W dniu 16.01.2021 r. udaliśmy się na zimowe wejście na mityczną górę Słowian - Ślężę, najwyższy punkt Masywu Ślęży i Przedgórza Sudeckiego. Grupka turystów - członków i sympatyków Klubu Górskiego im. T. Hanelta „Ornak” w Gnieźnie, udała się na południe kraju. Tym razem celem wyprawy było zdobycie Ślęży w warunkach zimowych, które właśnie pięknie dopisały oraz dodajmy tu szczerze - bez tlenu!
Po sprawnym przejechaniu kilkuset kilometrów dotarliśmy do Świdnicy, by zwiedzić najprawdziwszą „perełkę” - ewangelicki Kościół Pokoju pw. św. Trójcy, XVII – wieczny pomnik historii, przepiękny drewniany zabytek wpisany od 2001 r. na listę światowego dziedzictwa UNESCO, największa drewniana, barokowa świątynia na świecie i jeden z dwóch, wybudowanych na mocy porozumień traktatu wersalskiego, zachowanych kościołów pokoju w Polsce (drugi znajduje się w Jaworze, jest często mijany w drodze np. w Karkonosze czy w Góry Kaczawskie; trzeci, wybudowany w Głogowie, nie przetrwał do naszych czasów). Kościół Pokoju w Świdnicy – wart polecenia, aby zwiedzić go zarówno z zewnątrz jak i od środka” - robi wrażenie.

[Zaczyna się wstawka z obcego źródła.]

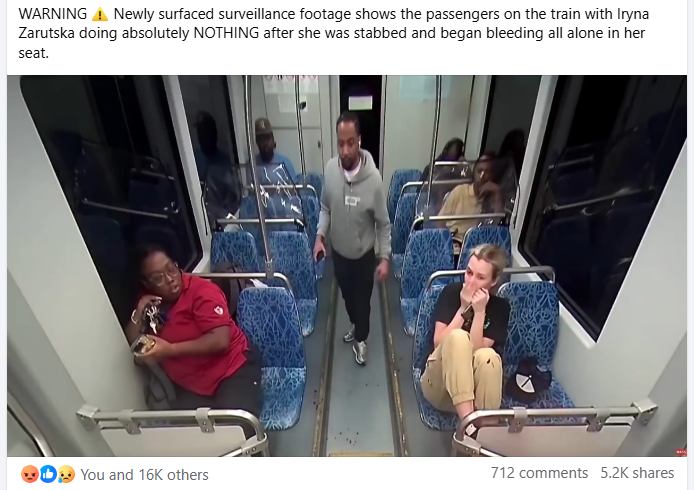View the 5.2K shares list
This screenshot has width=694, height=490.
(x=637, y=473)
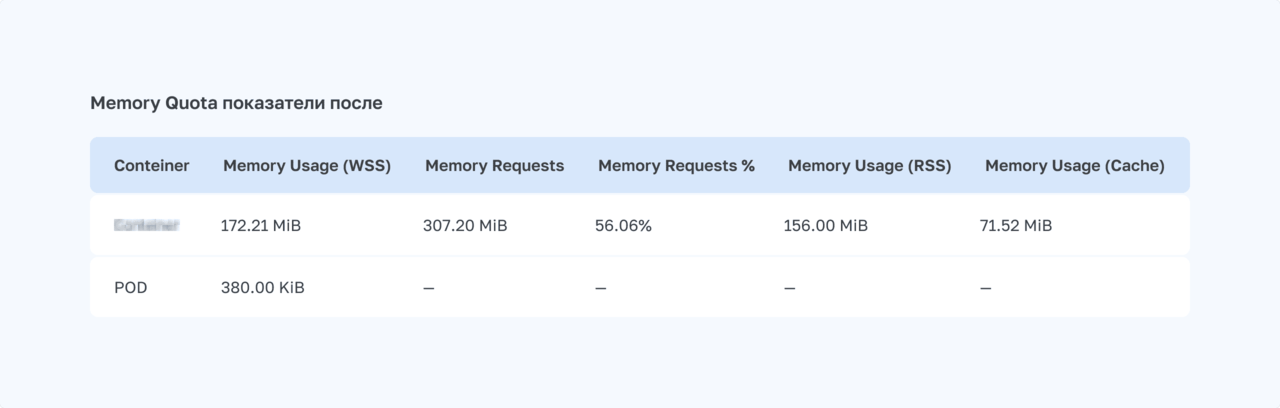Click the blurred container name cell

coord(146,226)
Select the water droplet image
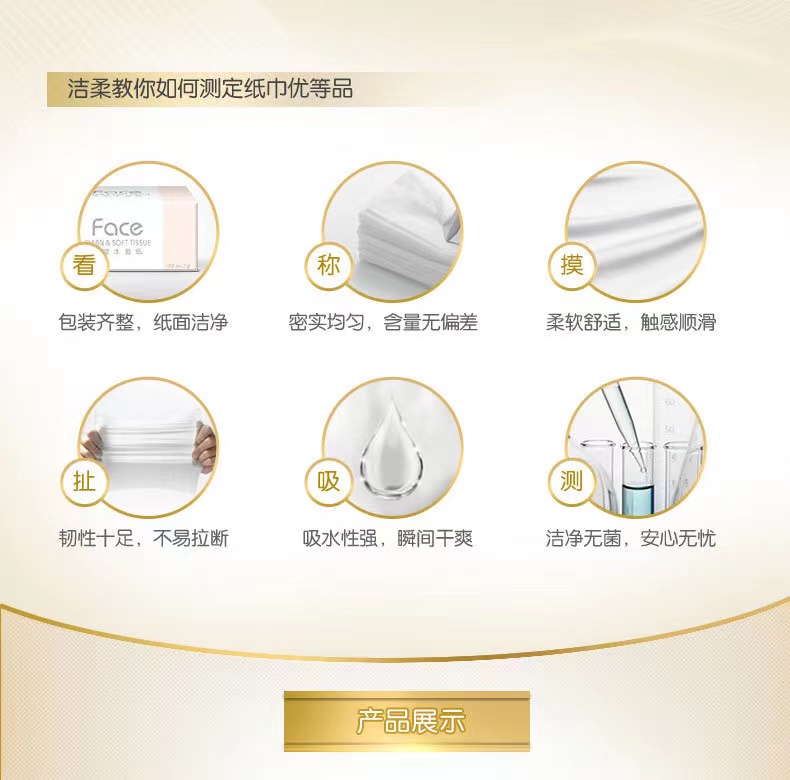 (392, 447)
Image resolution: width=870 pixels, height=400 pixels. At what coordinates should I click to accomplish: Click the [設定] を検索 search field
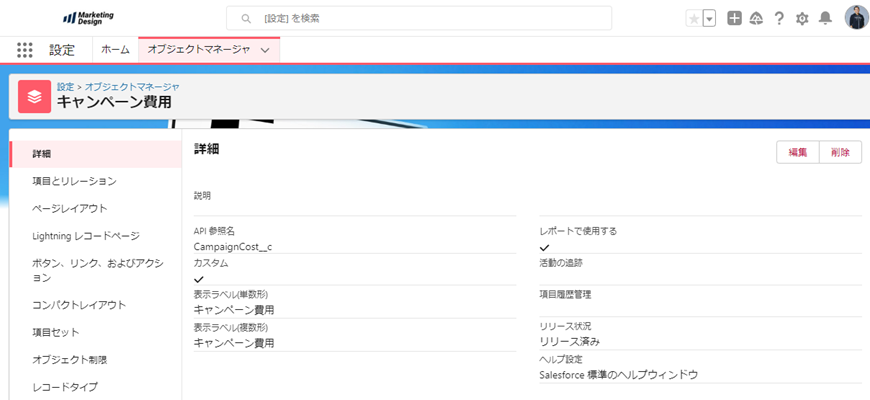[420, 18]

Potem jeszcze gratka dla miłośników awiacji - w jednym ze świdnickich parków zobaczyliśmy replikę samolotu największego niemieckiego asa myślistwa z okresu I wojny światowej, zwanego „Czerwonym Baronem”.
Ale stąd już prosto ku „górskiej przygodzie” - w okolice Sobótki, gdzie zauważyliśmy charakterystyczny, górzysty kształt, a dalej na Przełęcz Tąpadła, skąd rozpoczynają się liczne szlaki prowadzące na szczyt. Tu, na parkingu główna baza wypadowa na Ślężę, gdzie panowało tego dnia spore zamieszanie. Potrzebna była doza szczęścia i dobra współpraca członków poszczególnych ekip, by znaleźć odpowiednie miejsce, bo okazało się że podobnych nam ekip, zdążających na szczyt - będzie więcej.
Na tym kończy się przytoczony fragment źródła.